The rapid development of phenotyping platforms is never ending. New platforms, e.g. the Plant Accelerator in Australia and the Dynamic Environmental Phenotype Imager (DEPI) in PRL, have effectively increased the speed and scale of plant physiological characterization. To cope with the rapid phenotyping platform development, we set three aims on phenomics data analysis, which will result in intelligent pheno-informatics tools to be developed, leading to effective phenotypic pattern identification and precise gene function discovery. Taken together, we will introduce new phenomics data representations and develop novel algorithms for relating and visualizing phenotype data, thus significantly broadening the research area of phenomics.

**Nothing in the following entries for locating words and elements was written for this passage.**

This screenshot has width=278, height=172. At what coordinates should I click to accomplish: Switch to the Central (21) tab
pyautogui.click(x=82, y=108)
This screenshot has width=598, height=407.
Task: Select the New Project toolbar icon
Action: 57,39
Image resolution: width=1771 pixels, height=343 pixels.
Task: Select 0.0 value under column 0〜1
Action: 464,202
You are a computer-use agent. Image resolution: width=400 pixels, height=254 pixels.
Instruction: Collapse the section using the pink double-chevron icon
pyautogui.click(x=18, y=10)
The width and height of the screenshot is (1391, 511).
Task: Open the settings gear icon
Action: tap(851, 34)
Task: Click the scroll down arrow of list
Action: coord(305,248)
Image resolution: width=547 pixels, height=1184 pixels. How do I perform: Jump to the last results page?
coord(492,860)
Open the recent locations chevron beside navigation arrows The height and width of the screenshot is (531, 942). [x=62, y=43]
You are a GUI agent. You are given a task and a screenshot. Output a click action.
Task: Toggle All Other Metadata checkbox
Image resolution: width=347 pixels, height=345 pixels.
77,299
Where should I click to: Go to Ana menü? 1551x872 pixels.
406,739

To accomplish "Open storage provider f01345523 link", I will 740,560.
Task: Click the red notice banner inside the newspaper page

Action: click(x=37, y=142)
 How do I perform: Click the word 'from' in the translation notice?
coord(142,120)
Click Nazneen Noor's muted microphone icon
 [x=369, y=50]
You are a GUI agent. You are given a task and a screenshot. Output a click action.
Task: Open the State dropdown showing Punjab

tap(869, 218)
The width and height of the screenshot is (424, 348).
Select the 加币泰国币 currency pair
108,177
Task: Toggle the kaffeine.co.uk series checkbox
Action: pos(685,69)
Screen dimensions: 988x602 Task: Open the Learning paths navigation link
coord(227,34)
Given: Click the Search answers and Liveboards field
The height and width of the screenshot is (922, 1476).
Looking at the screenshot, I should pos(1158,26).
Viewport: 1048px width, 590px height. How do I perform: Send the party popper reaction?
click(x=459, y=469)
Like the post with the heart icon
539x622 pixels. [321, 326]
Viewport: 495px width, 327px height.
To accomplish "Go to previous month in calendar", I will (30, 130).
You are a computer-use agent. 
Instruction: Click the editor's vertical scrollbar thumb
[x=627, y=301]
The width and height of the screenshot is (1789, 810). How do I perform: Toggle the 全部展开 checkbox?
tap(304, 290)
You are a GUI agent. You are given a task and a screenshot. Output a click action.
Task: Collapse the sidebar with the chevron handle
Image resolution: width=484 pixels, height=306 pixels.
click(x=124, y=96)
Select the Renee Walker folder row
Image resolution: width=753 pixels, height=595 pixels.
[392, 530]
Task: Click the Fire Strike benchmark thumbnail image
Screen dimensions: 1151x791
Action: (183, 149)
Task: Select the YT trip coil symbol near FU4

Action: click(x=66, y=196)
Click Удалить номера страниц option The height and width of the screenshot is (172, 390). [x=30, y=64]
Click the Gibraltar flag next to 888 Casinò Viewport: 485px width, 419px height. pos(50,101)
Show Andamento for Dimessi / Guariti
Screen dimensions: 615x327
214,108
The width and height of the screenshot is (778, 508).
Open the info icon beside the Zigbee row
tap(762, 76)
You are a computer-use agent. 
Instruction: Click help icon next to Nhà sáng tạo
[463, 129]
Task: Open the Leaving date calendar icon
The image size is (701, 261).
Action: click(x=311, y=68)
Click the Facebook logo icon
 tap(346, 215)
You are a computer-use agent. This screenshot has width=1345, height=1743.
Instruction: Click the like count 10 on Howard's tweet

•    Aim 1. Develop inter-functional pattern discovery algorithms to identify phenotype clusters, construct dynamic phenotype networks, and develop data-driven phenotype ontology to turn sophisticated phenomics data into testable hypotheses, to discover important genes, and to connect biological processes.

•    Aim 2. Develop phenome-genome-environment interaction discovery algorithms to identify emergent phenotype-genotype patterns under dynamic environments. The algorithms will take full advantage of the availability of multi-omics data and domain knowledge.

•    Aim 3. Develop an interactive instant phenotype analysis package for complex phenome/genome data processing and display using integrative approximation and multi-dimensional visualization methods.